# Material for this task:

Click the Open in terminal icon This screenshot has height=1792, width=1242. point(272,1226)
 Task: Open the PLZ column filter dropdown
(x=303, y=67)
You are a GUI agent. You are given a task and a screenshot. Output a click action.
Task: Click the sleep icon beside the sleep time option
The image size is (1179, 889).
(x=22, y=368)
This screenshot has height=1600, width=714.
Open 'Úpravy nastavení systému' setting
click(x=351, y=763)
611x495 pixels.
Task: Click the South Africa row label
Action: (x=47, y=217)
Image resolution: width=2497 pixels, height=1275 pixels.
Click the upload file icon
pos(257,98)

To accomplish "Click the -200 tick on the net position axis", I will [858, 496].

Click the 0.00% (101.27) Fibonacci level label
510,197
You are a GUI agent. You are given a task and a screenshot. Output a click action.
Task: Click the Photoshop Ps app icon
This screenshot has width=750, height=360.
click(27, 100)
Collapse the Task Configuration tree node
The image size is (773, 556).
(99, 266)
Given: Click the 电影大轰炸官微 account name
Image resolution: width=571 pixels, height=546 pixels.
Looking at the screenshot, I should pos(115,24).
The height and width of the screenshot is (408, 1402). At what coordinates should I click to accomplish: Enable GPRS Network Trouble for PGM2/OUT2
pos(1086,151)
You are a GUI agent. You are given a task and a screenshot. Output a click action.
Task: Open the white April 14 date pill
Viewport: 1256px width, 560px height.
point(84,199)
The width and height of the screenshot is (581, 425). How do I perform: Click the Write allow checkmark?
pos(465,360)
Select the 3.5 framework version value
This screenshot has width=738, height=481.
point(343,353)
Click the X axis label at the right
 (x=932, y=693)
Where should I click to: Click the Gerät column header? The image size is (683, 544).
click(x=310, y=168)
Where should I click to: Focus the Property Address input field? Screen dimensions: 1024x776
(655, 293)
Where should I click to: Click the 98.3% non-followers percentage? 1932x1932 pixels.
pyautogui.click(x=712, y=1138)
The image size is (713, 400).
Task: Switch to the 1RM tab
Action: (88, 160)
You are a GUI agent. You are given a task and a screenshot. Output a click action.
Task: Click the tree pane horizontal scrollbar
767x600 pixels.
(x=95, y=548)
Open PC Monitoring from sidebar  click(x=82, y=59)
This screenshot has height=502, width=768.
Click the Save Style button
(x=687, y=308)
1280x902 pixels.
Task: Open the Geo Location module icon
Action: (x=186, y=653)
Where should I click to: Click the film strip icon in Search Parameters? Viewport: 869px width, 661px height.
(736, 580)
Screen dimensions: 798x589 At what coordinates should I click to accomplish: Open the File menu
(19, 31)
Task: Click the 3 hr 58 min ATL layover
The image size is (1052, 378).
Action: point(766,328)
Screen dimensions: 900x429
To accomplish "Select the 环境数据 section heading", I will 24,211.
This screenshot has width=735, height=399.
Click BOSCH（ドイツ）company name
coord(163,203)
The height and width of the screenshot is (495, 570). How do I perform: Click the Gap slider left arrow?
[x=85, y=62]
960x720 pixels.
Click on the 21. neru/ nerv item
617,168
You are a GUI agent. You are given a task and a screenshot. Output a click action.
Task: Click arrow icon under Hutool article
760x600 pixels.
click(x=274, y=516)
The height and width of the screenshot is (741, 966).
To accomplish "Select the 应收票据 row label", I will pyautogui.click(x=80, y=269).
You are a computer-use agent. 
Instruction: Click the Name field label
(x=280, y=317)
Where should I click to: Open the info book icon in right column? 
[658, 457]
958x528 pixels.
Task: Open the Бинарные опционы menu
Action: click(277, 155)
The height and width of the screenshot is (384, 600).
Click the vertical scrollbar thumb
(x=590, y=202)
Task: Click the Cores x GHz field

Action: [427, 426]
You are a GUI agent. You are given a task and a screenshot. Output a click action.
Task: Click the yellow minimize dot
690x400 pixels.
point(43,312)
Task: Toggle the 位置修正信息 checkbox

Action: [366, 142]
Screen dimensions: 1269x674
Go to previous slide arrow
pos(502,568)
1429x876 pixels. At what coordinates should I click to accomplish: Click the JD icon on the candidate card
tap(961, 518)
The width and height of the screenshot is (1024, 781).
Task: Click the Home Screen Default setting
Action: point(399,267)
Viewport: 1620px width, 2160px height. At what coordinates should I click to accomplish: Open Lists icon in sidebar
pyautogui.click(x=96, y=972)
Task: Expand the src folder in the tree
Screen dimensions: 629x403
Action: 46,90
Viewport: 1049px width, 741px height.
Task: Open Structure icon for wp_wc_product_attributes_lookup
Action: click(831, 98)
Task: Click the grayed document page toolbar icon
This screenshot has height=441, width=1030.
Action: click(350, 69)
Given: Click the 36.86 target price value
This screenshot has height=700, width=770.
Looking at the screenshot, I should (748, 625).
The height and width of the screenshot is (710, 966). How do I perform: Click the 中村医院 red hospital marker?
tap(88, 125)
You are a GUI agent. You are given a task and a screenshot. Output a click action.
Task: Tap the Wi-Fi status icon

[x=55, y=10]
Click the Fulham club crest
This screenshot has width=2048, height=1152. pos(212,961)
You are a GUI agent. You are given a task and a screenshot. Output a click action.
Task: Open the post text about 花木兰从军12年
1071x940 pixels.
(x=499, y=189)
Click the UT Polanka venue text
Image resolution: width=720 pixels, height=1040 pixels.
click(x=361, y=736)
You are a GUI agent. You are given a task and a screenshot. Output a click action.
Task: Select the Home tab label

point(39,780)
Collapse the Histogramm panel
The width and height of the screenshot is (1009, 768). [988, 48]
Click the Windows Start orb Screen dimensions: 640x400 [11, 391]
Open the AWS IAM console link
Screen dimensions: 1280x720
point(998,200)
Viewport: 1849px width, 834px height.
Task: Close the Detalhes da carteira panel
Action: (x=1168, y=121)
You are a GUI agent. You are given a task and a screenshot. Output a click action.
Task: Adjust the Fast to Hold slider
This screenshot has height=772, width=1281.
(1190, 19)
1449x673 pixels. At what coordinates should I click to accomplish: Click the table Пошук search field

# What to do:
Copy down every record, keeping each one exact.

# Response to this task:
Click the Open in terminal icon This screenshot has height=1792, width=1242. point(272,1226)
 Task: Open the PLZ column filter dropdown
(x=303, y=67)
You are a GUI agent. You are given a task and a screenshot. Output a click action.
Task: Click the sleep icon beside the sleep time option
The image size is (1179, 889).
(x=22, y=368)
This screenshot has height=1600, width=714.
Open 'Úpravy nastavení systému' setting
click(x=351, y=763)
611x495 pixels.
Task: Click the South Africa row label
Action: (x=47, y=217)
Image resolution: width=2497 pixels, height=1275 pixels.
Click the upload file icon
pos(257,98)

To accomplish "Click the -200 tick on the net position axis", I will [858, 496].

Click the 0.00% (101.27) Fibonacci level label
510,197
You are a GUI agent. You are given a task and a screenshot. Output a click action.
Task: Click the Photoshop Ps app icon
This screenshot has width=750, height=360.
click(27, 100)
Collapse the Task Configuration tree node
The image size is (773, 556).
(99, 266)
Given: Click the 电影大轰炸官微 account name
Image resolution: width=571 pixels, height=546 pixels.
Looking at the screenshot, I should pos(115,24).
The height and width of the screenshot is (408, 1402). At what coordinates should I click to accomplish: Enable GPRS Network Trouble for PGM2/OUT2
pos(1086,151)
You are a GUI agent. You are given a task and a screenshot. Output a click action.
Task: Open the white April 14 date pill
Viewport: 1256px width, 560px height.
point(84,199)
The width and height of the screenshot is (581, 425). How do I perform: Click the Write allow checkmark?
pos(465,360)
Select the 3.5 framework version value
This screenshot has width=738, height=481.
point(343,353)
Click the X axis label at the right
 (x=932, y=693)
Where should I click to: Click the Gerät column header? The image size is (683, 544).
click(x=310, y=168)
Where should I click to: Focus the Property Address input field? Screen dimensions: 1024x776
(655, 293)
Where should I click to: Click the 98.3% non-followers percentage? 1932x1932 pixels.
pyautogui.click(x=712, y=1138)
The image size is (713, 400).
Task: Switch to the 1RM tab
Action: (88, 160)
You are a GUI agent. You are given a task and a screenshot. Output a click action.
Task: Click the tree pane horizontal scrollbar
767x600 pixels.
(x=95, y=548)
Open PC Monitoring from sidebar  click(x=82, y=59)
This screenshot has height=502, width=768.
Click the Save Style button
(x=687, y=308)
1280x902 pixels.
Task: Open the Geo Location module icon
Action: (x=186, y=653)
Where should I click to: Click the film strip icon in Search Parameters? Viewport: 869px width, 661px height.
(736, 580)
Screen dimensions: 798x589 At what coordinates should I click to accomplish: Open the File menu
(19, 31)
Task: Click the 3 hr 58 min ATL layover
The image size is (1052, 378).
Action: point(766,328)
Screen dimensions: 900x429
To accomplish "Select the 环境数据 section heading", I will 24,211.
This screenshot has width=735, height=399.
Click BOSCH（ドイツ）company name
coord(163,203)
The height and width of the screenshot is (495, 570). How do I perform: Click the Gap slider left arrow?
[x=85, y=62]
960x720 pixels.
Click on the 21. neru/ nerv item
617,168
You are a GUI agent. You are given a task and a screenshot. Output a click action.
Task: Click arrow icon under Hutool article
760x600 pixels.
click(x=274, y=516)
The height and width of the screenshot is (741, 966).
To accomplish "Select the 应收票据 row label", I will pyautogui.click(x=80, y=269).
You are a computer-use agent. 
Instruction: Click the Name field label
(x=280, y=317)
Where should I click to: Open the info book icon in right column? 
[658, 457]
958x528 pixels.
Task: Open the Бинарные опционы menu
Action: click(277, 155)
The height and width of the screenshot is (384, 600).
Click the vertical scrollbar thumb
(x=590, y=202)
Task: Click the Cores x GHz field

Action: [427, 426]
You are a GUI agent. You are given a task and a screenshot. Output a click action.
Task: Click the yellow minimize dot
690x400 pixels.
point(43,312)
Task: Toggle the 位置修正信息 checkbox

Action: [366, 142]
Screen dimensions: 1269x674
Go to previous slide arrow
pos(502,568)
1429x876 pixels. At what coordinates should I click to accomplish: Click the JD icon on the candidate card
tap(961, 518)
The width and height of the screenshot is (1024, 781).
Task: Click the Home Screen Default setting
Action: point(399,267)
Viewport: 1620px width, 2160px height. At what coordinates should I click to accomplish: Open Lists icon in sidebar
pyautogui.click(x=96, y=972)
Task: Expand the src folder in the tree
Screen dimensions: 629x403
Action: 46,90
Viewport: 1049px width, 741px height.
Task: Open Structure icon for wp_wc_product_attributes_lookup
Action: click(831, 98)
Task: Click the grayed document page toolbar icon
This screenshot has height=441, width=1030.
Action: click(350, 69)
Given: Click the 36.86 target price value
This screenshot has height=700, width=770.
Looking at the screenshot, I should (748, 625).
The height and width of the screenshot is (710, 966). How do I perform: Click the 中村医院 red hospital marker?
tap(88, 125)
You are a GUI agent. You are given a task and a screenshot. Output a click action.
Task: Tap the Wi-Fi status icon

[x=55, y=10]
Click the Fulham club crest
This screenshot has width=2048, height=1152. pos(212,961)
You are a GUI agent. You are given a task and a screenshot. Output a click action.
Task: Open the post text about 花木兰从军12年
1071x940 pixels.
(x=499, y=189)
Click the UT Polanka venue text
Image resolution: width=720 pixels, height=1040 pixels.
click(x=361, y=736)
You are a GUI agent. You are given a task and a screenshot. Output a click action.
Task: Select the Home tab label

point(39,780)
Collapse the Histogramm panel
The width and height of the screenshot is (1009, 768). [988, 48]
Click the Windows Start orb Screen dimensions: 640x400 [11, 391]
Open the AWS IAM console link
Screen dimensions: 1280x720
point(998,200)
Viewport: 1849px width, 834px height.
Task: Close the Detalhes da carteira panel
Action: (x=1168, y=121)
You are a GUI agent. You are given a task and a screenshot. Output a click action.
Task: Adjust the Fast to Hold slider
This screenshot has height=772, width=1281.
(1190, 19)
1449x673 pixels. At what coordinates should I click to accomplish: Click the table Пошук search field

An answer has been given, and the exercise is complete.